The film makes a good Indian connect, and I guess somewhere Aditya Sood (Executive Producer) has a huge play in this. I knew Mera Joota Hai Japaani song made it to the film, but another Hindi track Tumse Achcha Kaun Hai took me by surprise. And cab-driver Dopinder adds to a good amount of laughs, as he narrates to a half-interested Deadpool his romantic-rivalry with his cousin.
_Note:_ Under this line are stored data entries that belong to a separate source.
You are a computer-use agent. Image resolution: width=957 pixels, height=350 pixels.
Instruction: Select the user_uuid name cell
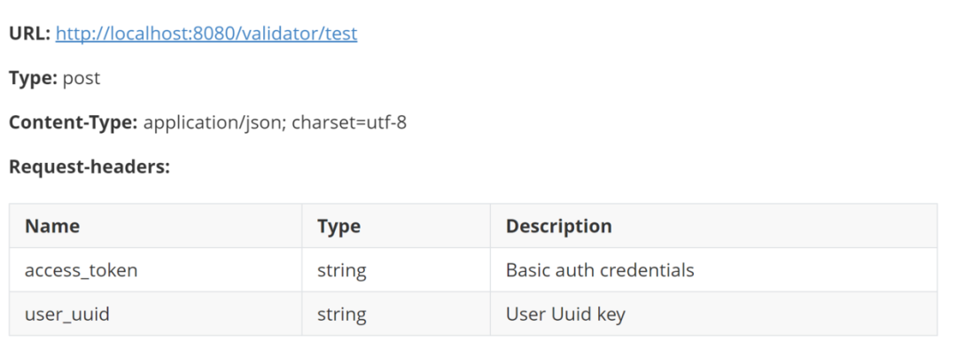pyautogui.click(x=156, y=314)
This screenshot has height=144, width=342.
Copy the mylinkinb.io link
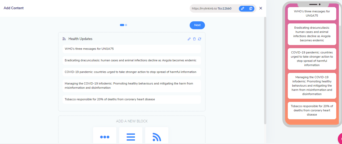(250, 8)
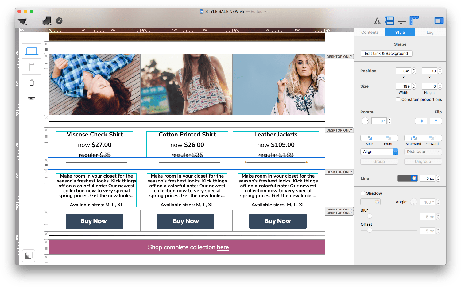Open the Distribute dropdown
Screen dimensions: 461x287
pos(423,151)
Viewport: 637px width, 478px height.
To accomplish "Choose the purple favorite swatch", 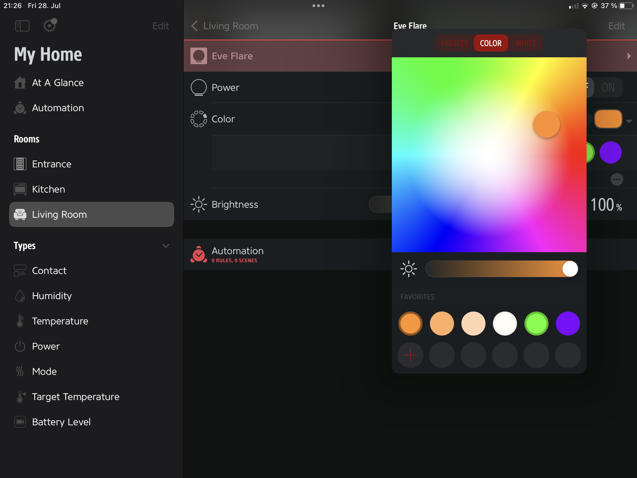I will pos(568,323).
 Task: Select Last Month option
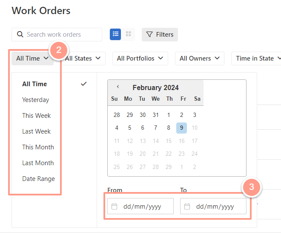click(x=38, y=163)
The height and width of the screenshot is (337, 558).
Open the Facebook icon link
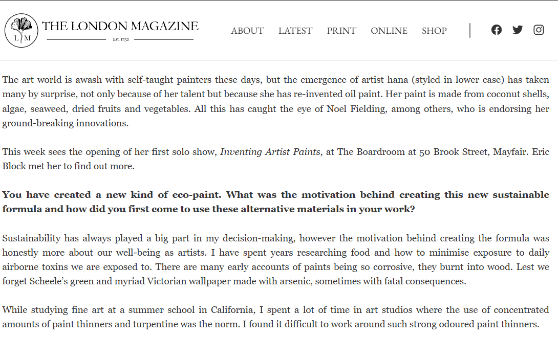pos(497,30)
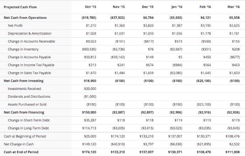Viewport: 245px width, 156px height.
Task: Select the Mar '16 column header
Action: (x=233, y=7)
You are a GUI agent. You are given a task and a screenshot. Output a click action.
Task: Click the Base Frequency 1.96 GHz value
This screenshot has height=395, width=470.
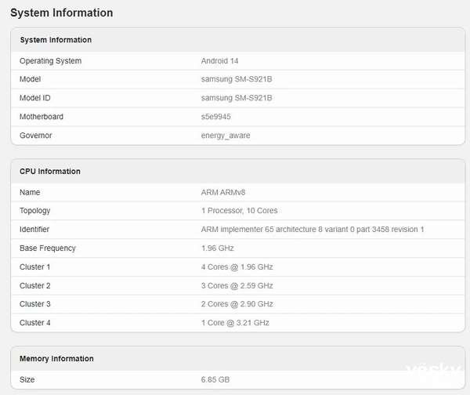[x=217, y=248]
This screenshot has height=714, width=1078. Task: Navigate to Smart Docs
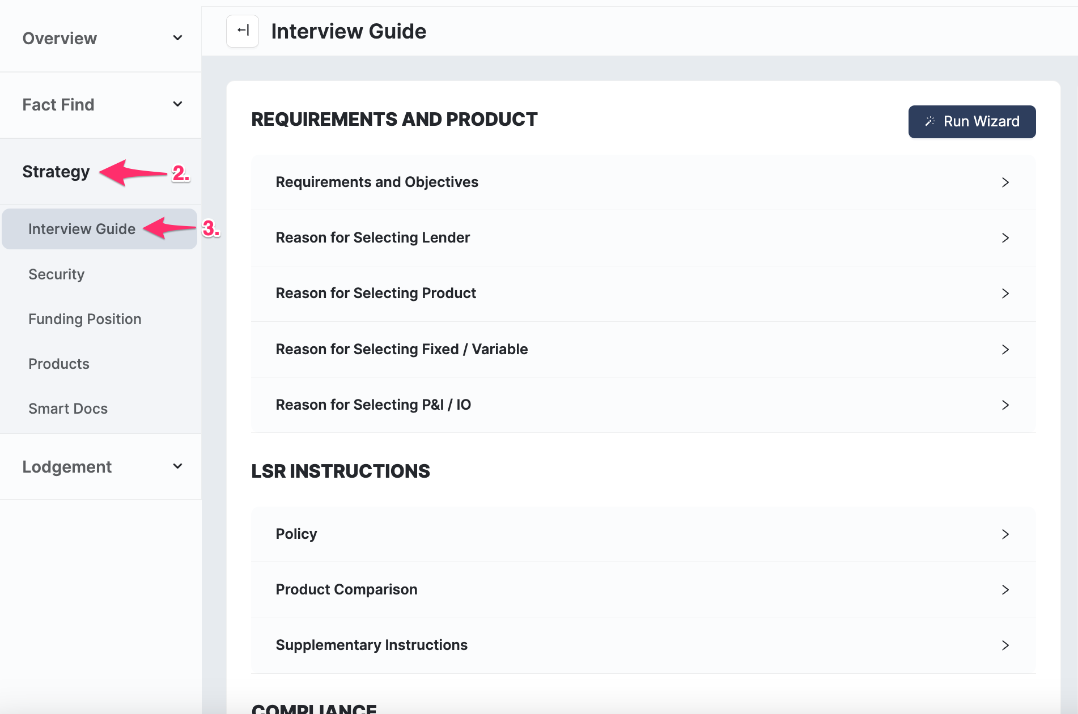point(68,409)
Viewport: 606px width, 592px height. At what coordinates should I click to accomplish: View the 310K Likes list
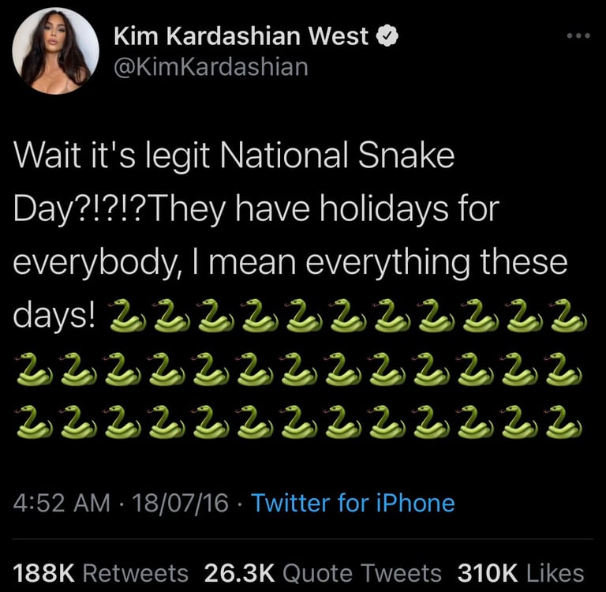(521, 573)
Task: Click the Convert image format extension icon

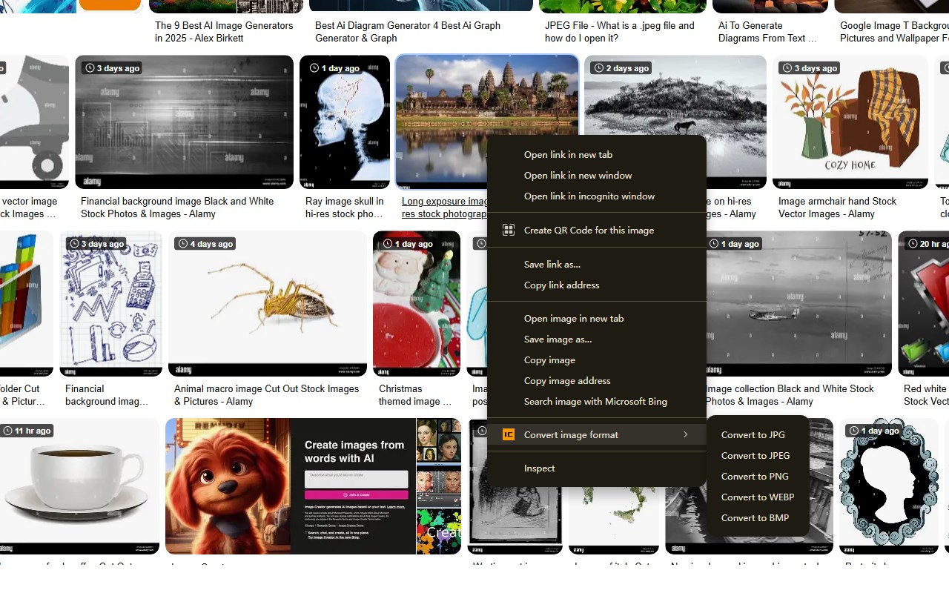Action: point(509,434)
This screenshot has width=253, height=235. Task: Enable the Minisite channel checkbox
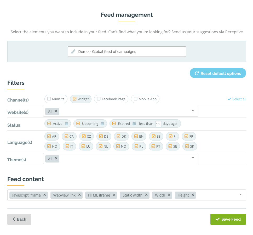click(x=49, y=99)
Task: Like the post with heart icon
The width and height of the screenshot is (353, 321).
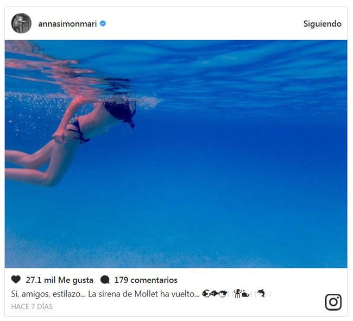Action: coord(16,280)
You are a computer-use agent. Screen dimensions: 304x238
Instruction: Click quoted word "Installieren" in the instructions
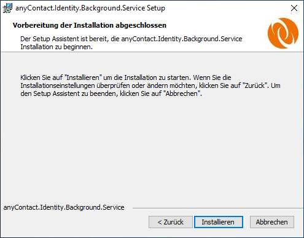[83, 77]
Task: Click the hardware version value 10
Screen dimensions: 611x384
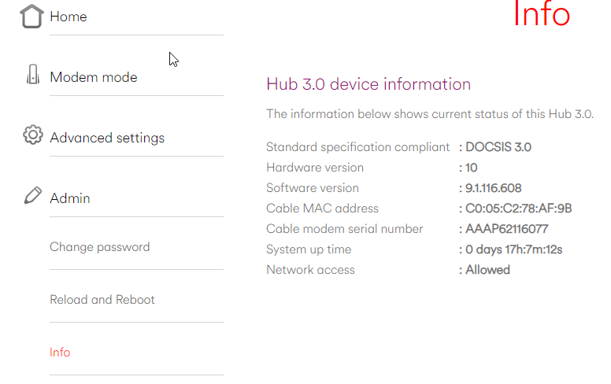Action: coord(472,168)
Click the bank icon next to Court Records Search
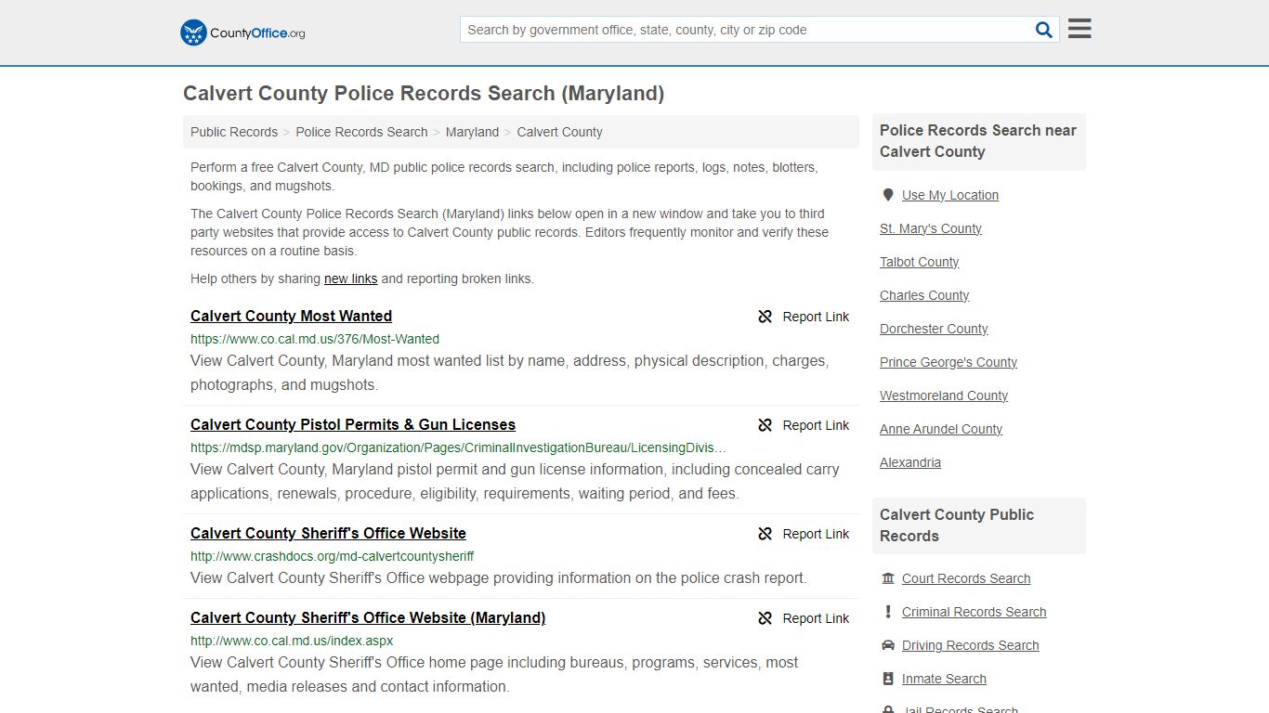Viewport: 1269px width, 713px height. point(889,577)
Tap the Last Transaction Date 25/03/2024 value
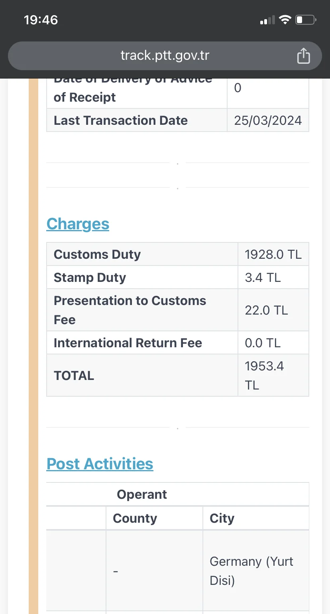The width and height of the screenshot is (330, 614). [x=268, y=120]
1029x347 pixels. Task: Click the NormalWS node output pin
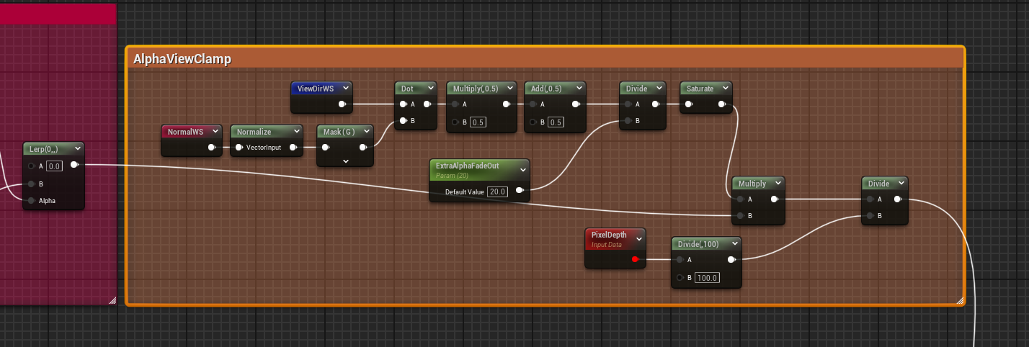[212, 148]
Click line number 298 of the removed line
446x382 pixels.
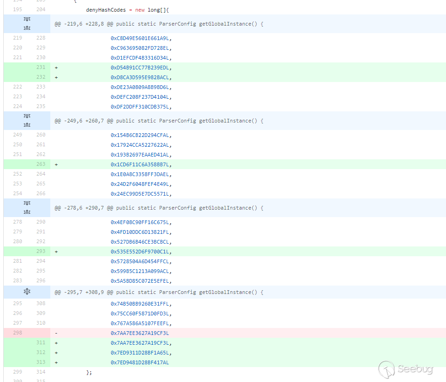(x=18, y=333)
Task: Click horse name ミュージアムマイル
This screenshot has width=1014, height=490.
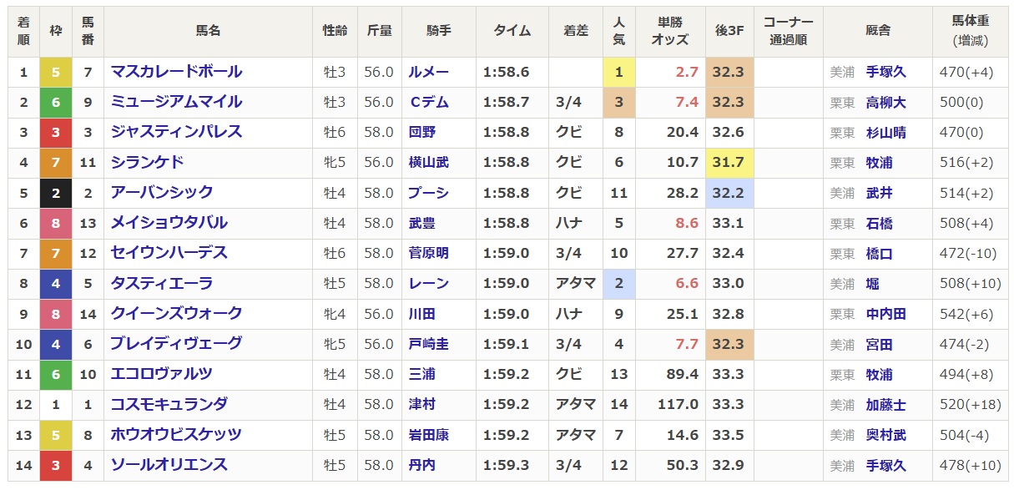Action: click(x=176, y=102)
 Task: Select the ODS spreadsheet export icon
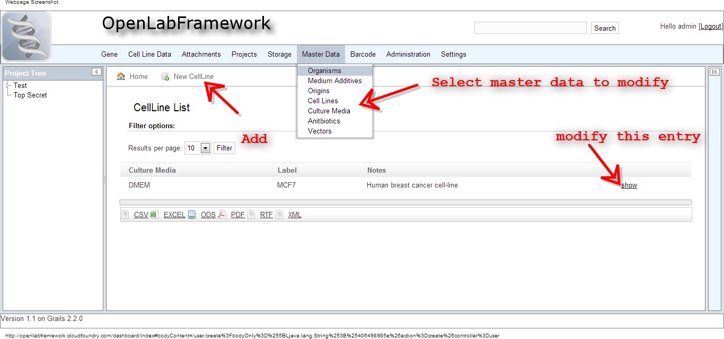(192, 214)
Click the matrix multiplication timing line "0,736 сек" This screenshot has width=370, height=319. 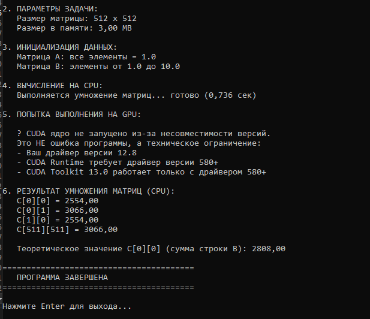[136, 95]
The movie is laden with all kinds of cliché, only to acknowledge and kill every one of those with humour. And Marvel doesn’t just stick it up its own, it drags down even DC with a Green Lantern poster, and there’s a particular point where Wade particularly asks for a non-green, non-animated suit. He even makes a sly jokes on one of the X-Men whose name rhymes with ‘Pulverine.’ That’s not all. Hugh Jackman makes a cameo in the most unexpected ways, and you’ll spill your guts out laughing when he does. Do sit through the entire animated end-credits. The unicorn shooting out rainbows will be worth your wait and money.
Do keep an eye for Deadpool as he packs this particular magazine (cover below), and how he makes use of it in the film. *wink wink*
Do not walk-in expecting a great superhero movie, because it’s not. It’s actually a great love story, I swear. A good, R-Rated love story of an anti-hero, something that attempts to move higher above Marvel’s regular clutter, and succeeds in doing so. It’s more in line with Honest Trailers, inverting the film’s strong points to ridicule it. As in one instance, Deadpool refers to its débutante director Tim Miller as “an overpaid idiot”, but if I was Marvel I’d give him some extra to make another NSFW one.